Die Alpen, Ausschnitt aus der ersten geologischen Karte Mitteleuropas, 1821. Hellblaue Signatur im Norden und Süden=Alpen-Kalk (Sedimente), Grüne Signatur im Norden und Süden=Schiefer, Hellgelbe Signatur am Alpenhauptkamm=Granit-Gneis Formation.

Laut “vulkanischer Erhebungshypothese” entstehen Berge, wenn Sedimentschichten durch lokale magmatische Aktivität emporgehoben werden. Dabei werden die zunächst horizontalen Schichten verfaltet und umschließen wie bei einer Zwiebel den erkalteten magmatischen Kern. Mit der Zeit und neuen geologischen Karten wurde allerdings rasch klar, dass die angeblich symmetrische Gesteinsabfolge der Alpen wesentlich komplexer ist. Teilweise liegen hier ältere Gesteine auf jüngere Gesteine. Diese Geometrie war durch die Erhebungshypothese allein nicht erklärbar.

Geologischer Schnitt durch die “Tiroler Alpen” bzw. Dolomiten. Die Sedimentschichten werden hier durch magmatische Basalt- und Porphyrintrusionen verkippt und verstellt (Zeichnung der amerikanischen Illustratorin Orra White Hitchcock, 1796-1863).

Eine Weiterentwicklung war der “Nappismus oder Überfaltungslehre.” Nach dieser Hypothese bestehen die Alpen aus einer Anzahl von riesigen umgekippten Falten, die bei der Herauspressung der Sedimente aus dem Untergrund entstanden waren. Die Herauspressung wurde durch die ungleichmäßige Kontraktion des Erdballs erklärt. Da sich die Erde langsam aber stetig abkühlt, nehmen das Volumen und auch die Kugeloberfläche langsam ab. Um sich an den geänderten Durchmesser anzupassen, zerbricht die starre Erdkruste zunächst in große Schollen. Da der Erddurchmesser weiter abnimmt, werden diese Schollen gegeneinander gepresst. Sedimente, die in den Zwischenräumen abgelagert werden, werden zusammengepresst bis der Platz nicht mehr ausreicht. Es kommt zur Auffaltung, Heraushebung und schließlich zur Gebirgsbildung. Diese Hypothese ist nicht ganz abwegig. Kleinere Himmelkörper, wie der Mond, zeigen tatsächlich große Bruchlinien die auf Kontraktion hinweisen.

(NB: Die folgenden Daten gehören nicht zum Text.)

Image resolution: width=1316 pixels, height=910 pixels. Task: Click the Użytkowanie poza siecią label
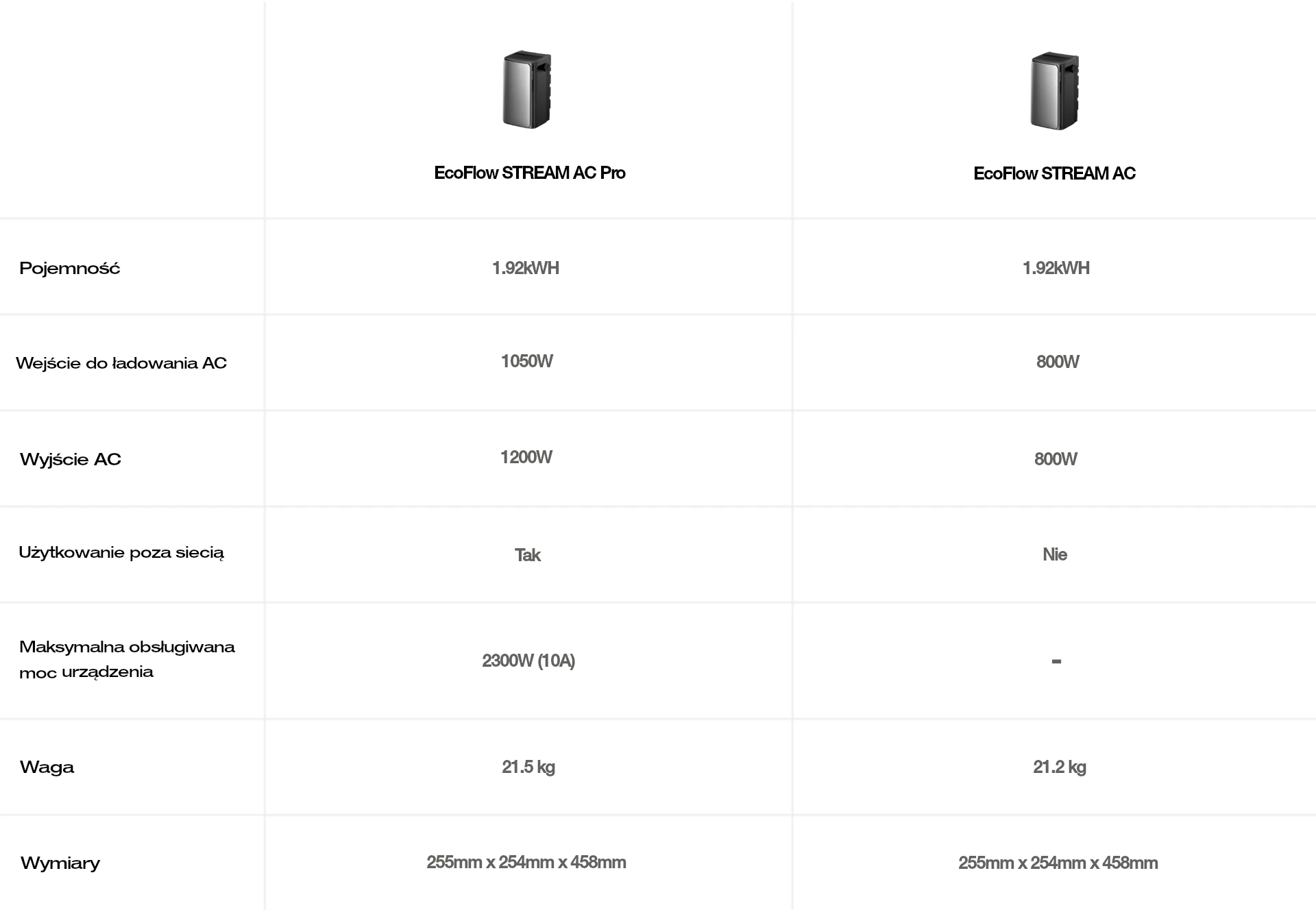(x=121, y=553)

In 1878 veröffentlichte der Schweizer Geologe und Anhänger der Überfaltungslehre Albert Heim ein Profil der östlichen Glarner Alpen, wo er ein berühmtes geologisches Problem der Zentralalpen gelöst zu haben glaubte. Hier liegen nämlich ältere Sedimente des Perms (290 bis 252 Millionen Jahre) auf einer jüngeren Abfolge von Trias bis Alttertiär (252 bis 65 Millionen Jahre), in genau der umgekehrten Abfolge, in der diese Sedimente einst in einem Meeresbecken abgelagert wurden. Heim erklärte die umgekehrte Sedimentabfolge als zwei überkippte Falten, deren Scharniere sich am 2.223 Meter hoch gelegenen Foopass gegenüberliegen. Durch Erosion wurden anschließend die jüngeren Sedimente (gelb in der folgenden Abbildung) einseitig abgetragen. Schließlich wurden die älteren Sedimente (orange), die den Kern der Falten bilden, freigelegt.

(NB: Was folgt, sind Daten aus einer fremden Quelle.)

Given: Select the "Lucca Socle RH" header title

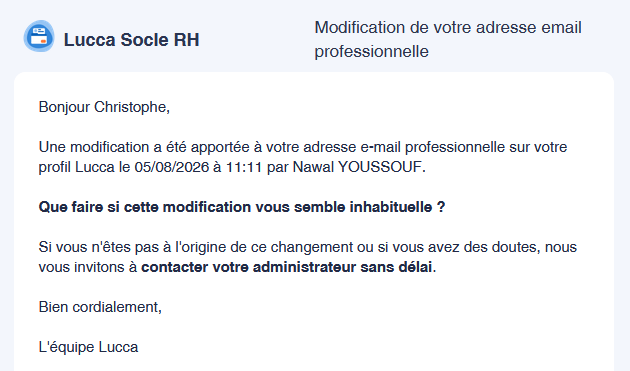Looking at the screenshot, I should tap(131, 40).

Die “Glarner Doppel-Falte” sollte laut Albert Heim die seltsame Stratigraphie der Glarner Alpen erklären, setzte allerdings eine sehr komplexe Geometrie und Verformungsgeschichte der Alpen voraus (von einer 1894 Ausgabe der “Guide Géologique”).

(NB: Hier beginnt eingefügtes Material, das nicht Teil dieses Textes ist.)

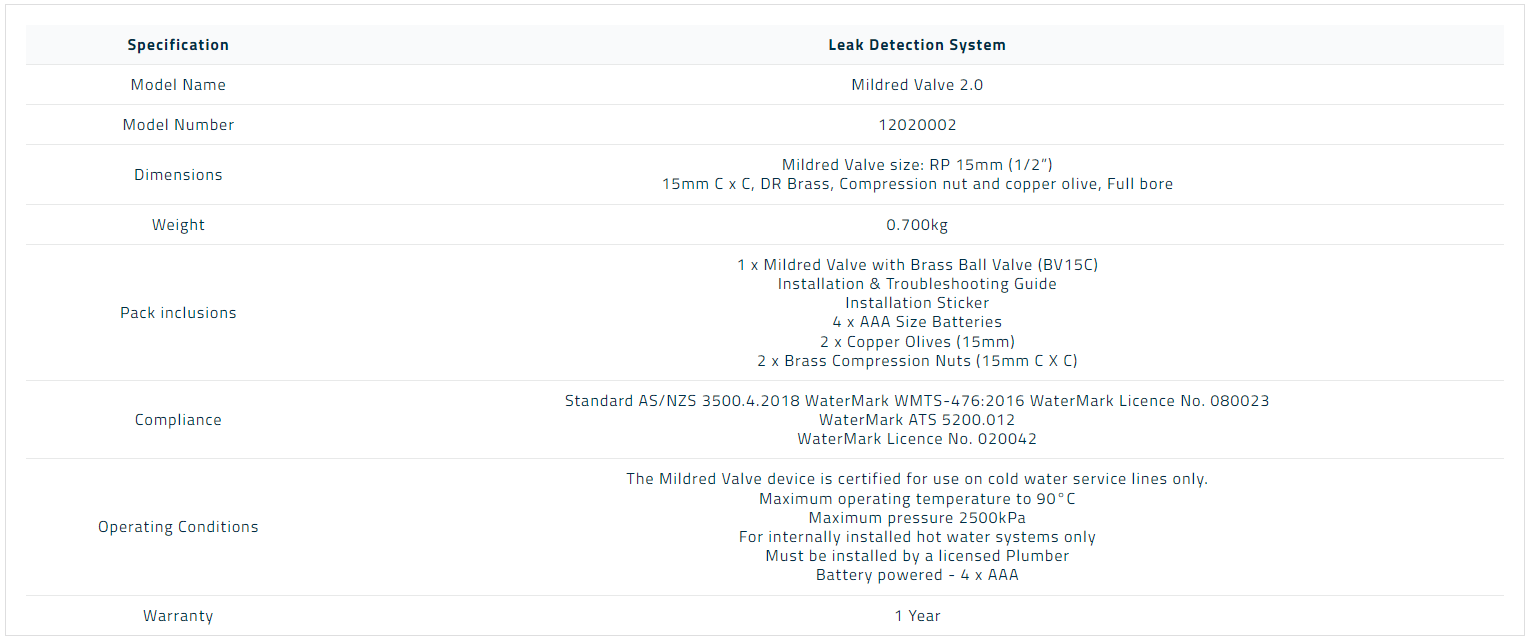Select the WaterMark ATS 5200.012 line
Viewport: 1530px width, 642px height.
tap(917, 420)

Allerdings setzte die Überfaltungslehre eine sehr komplexe Geometrie und Verformungsgeschichte der Alpen voraus. Im Jahre 1884 interpretiert der junge französische Geologe Marcel Bertrand die “Schwyzer Doppel-Falte” völlig neu. Es handelte sich um einzelne Schubmassen, besser noch Decken, die um bis zu 40 Kilometer gegeneinander verschoben wurden. Dabei wurden ältere Gesteine von ihrem Untergrund abgeschert und über jüngere Gesteine geschoben. Leider wurde Bertrands Erklärung zu seiner Zeit weitgehend ignoriert. Erst die Arbeiten des Schweizer Geologen Hans Schardt, die zwischen 1893 und 1898 veröffentlicht wurden, machen das Konzept von tektonischen Decken populär und erst um 1904 wendet der französische Geologe Pierre-Marie Termier das Konzept auf die gesamte Gesteinsabfolge der Alpen an.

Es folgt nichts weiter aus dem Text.